[Extracted records]
▼
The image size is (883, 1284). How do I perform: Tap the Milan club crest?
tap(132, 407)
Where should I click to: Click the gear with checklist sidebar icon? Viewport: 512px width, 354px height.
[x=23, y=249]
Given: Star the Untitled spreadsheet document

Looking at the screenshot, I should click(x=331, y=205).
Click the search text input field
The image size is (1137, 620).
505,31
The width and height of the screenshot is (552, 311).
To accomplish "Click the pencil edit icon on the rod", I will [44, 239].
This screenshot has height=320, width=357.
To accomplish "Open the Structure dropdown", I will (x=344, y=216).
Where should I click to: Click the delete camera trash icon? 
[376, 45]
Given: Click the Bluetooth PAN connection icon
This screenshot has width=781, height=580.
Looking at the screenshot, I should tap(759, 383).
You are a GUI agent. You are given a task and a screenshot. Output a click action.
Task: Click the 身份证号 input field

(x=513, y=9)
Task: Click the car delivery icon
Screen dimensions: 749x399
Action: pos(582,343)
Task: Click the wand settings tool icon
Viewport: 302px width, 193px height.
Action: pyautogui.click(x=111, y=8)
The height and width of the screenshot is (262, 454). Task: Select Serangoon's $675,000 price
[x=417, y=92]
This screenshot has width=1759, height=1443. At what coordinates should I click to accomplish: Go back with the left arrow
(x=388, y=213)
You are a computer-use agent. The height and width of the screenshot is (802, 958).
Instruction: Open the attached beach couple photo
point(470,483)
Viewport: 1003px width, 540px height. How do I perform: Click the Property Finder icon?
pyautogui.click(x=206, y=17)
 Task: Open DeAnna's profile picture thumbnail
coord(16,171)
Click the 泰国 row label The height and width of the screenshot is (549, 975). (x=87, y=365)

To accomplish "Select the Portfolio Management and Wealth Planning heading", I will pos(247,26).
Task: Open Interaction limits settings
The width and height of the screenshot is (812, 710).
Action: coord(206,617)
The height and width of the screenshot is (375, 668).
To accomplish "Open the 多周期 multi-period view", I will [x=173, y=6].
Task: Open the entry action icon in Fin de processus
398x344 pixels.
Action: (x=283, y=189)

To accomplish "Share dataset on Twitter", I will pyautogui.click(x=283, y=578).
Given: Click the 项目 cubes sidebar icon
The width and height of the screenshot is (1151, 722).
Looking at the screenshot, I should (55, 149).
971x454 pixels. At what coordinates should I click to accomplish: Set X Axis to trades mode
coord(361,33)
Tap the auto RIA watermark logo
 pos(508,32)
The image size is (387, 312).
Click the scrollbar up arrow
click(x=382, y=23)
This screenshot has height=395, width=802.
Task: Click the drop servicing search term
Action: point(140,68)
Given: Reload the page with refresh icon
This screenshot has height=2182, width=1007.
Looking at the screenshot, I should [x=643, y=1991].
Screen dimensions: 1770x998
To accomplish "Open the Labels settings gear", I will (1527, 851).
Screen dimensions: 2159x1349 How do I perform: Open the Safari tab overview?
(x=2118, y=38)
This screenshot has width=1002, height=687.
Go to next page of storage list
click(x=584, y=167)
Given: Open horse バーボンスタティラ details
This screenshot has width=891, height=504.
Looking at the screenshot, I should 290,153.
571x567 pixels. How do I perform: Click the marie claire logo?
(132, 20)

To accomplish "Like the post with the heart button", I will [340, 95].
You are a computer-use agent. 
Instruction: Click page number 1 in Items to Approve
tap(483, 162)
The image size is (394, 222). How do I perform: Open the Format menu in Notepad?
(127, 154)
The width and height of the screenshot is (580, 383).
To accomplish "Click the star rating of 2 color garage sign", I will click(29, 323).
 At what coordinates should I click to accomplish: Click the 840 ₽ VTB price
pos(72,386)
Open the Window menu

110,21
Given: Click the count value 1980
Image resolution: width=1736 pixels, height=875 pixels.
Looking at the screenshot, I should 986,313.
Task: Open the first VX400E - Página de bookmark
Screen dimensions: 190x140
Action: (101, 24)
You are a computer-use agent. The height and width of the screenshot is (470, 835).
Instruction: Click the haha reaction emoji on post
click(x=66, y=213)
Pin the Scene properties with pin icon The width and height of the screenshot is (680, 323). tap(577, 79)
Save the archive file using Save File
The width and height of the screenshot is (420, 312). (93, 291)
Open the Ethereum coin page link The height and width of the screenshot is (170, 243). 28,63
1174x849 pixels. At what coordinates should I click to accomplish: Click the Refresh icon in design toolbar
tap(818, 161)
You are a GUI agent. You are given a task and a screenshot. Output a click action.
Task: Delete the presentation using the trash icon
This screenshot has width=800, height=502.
▲
▶ [Written task] Copy out everything from the start of the material down through the line containing "Looking at the screenshot, I should tap(759, 383).", swapping "crest" for "logo" and keeping everything else unchanged.

▶ [Output below]
The image size is (883, 1284). How do I perform: Tap the Milan club logo?
tap(132, 407)
Where should I click to: Click the gear with checklist sidebar icon? Viewport: 512px width, 354px height.
[x=23, y=249]
Given: Star the Untitled spreadsheet document

Looking at the screenshot, I should click(x=331, y=205).
Click the search text input field
The image size is (1137, 620).
505,31
The width and height of the screenshot is (552, 311).
To accomplish "Click the pencil edit icon on the rod", I will [44, 239].
This screenshot has height=320, width=357.
To accomplish "Open the Structure dropdown", I will (x=344, y=216).
Where should I click to: Click the delete camera trash icon? 
[376, 45]
Given: Click the Bluetooth PAN connection icon
This screenshot has width=781, height=580.
Looking at the screenshot, I should tap(759, 383).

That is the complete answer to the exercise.